To do ▸ Copy the entries below exactly, but only from the line containing "Image resolution: width=640" through the final line.

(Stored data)

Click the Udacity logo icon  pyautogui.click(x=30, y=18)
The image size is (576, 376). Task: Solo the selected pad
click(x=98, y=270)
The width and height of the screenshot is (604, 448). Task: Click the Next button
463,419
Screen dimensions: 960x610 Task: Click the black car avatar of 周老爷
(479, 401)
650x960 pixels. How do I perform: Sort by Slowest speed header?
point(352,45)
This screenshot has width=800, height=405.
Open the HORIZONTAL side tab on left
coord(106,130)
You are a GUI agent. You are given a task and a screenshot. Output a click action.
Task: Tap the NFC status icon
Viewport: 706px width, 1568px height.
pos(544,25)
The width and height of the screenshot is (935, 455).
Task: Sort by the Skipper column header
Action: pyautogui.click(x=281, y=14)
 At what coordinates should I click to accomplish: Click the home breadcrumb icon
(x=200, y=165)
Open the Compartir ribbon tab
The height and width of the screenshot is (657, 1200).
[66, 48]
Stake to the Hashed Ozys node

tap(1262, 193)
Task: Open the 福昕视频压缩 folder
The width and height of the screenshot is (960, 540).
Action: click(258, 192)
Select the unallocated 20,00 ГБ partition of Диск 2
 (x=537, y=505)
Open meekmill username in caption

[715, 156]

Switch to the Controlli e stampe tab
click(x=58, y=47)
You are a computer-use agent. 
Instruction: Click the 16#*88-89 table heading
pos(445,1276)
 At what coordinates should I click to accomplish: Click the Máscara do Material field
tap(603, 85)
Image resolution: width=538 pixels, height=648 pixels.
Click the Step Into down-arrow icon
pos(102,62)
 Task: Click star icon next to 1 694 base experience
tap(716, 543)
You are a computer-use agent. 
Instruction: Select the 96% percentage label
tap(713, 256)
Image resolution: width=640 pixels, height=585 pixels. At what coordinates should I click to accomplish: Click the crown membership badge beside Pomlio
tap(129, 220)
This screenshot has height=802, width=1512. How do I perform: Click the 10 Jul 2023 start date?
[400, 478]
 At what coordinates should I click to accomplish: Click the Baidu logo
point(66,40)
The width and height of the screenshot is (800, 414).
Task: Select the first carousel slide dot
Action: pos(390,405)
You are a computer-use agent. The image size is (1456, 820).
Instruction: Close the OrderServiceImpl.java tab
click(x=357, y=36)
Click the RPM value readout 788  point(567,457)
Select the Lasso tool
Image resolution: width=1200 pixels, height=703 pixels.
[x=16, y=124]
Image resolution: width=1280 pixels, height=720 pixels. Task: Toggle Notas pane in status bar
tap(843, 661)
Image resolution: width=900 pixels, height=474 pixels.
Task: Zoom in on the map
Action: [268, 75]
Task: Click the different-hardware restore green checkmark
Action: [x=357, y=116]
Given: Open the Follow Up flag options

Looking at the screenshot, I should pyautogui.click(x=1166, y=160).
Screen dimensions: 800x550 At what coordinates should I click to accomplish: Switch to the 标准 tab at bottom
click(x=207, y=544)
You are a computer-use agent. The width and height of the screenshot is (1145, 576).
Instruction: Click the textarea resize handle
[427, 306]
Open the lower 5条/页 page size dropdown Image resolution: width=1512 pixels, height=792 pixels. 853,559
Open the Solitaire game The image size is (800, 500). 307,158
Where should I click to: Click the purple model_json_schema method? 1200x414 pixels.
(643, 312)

Your response ▸
Image resolution: width=640 pixels, height=585 pixels. At what coordinates should I click to accomplish: Click the crown membership badge beside Pomlio
tap(129, 220)
This screenshot has height=802, width=1512. How do I perform: Click the 10 Jul 2023 start date?
[400, 478]
 At what coordinates should I click to accomplish: Click the Baidu logo
point(66,40)
The width and height of the screenshot is (800, 414).
Task: Select the first carousel slide dot
Action: pos(390,405)
You are a computer-use agent. The image size is (1456, 820).
Instruction: Close the OrderServiceImpl.java tab
click(x=357, y=36)
Click the RPM value readout 788  point(567,457)
Select the Lasso tool
Image resolution: width=1200 pixels, height=703 pixels.
[x=16, y=124]
Image resolution: width=1280 pixels, height=720 pixels. Task: Toggle Notas pane in status bar
tap(843, 661)
Image resolution: width=900 pixels, height=474 pixels.
Task: Zoom in on the map
Action: [268, 75]
Task: Click the different-hardware restore green checkmark
Action: [x=357, y=116]
Given: Open the Follow Up flag options

Looking at the screenshot, I should pyautogui.click(x=1166, y=160).
Screen dimensions: 800x550 At what coordinates should I click to accomplish: Switch to the 标准 tab at bottom
click(x=207, y=544)
You are a computer-use agent. The width and height of the screenshot is (1145, 576).
Instruction: Click the textarea resize handle
[427, 306]
Open the lower 5条/页 page size dropdown Image resolution: width=1512 pixels, height=792 pixels. 853,559
Open the Solitaire game The image size is (800, 500). 307,158
Where should I click to: Click the purple model_json_schema method? 1200x414 pixels.
(643, 312)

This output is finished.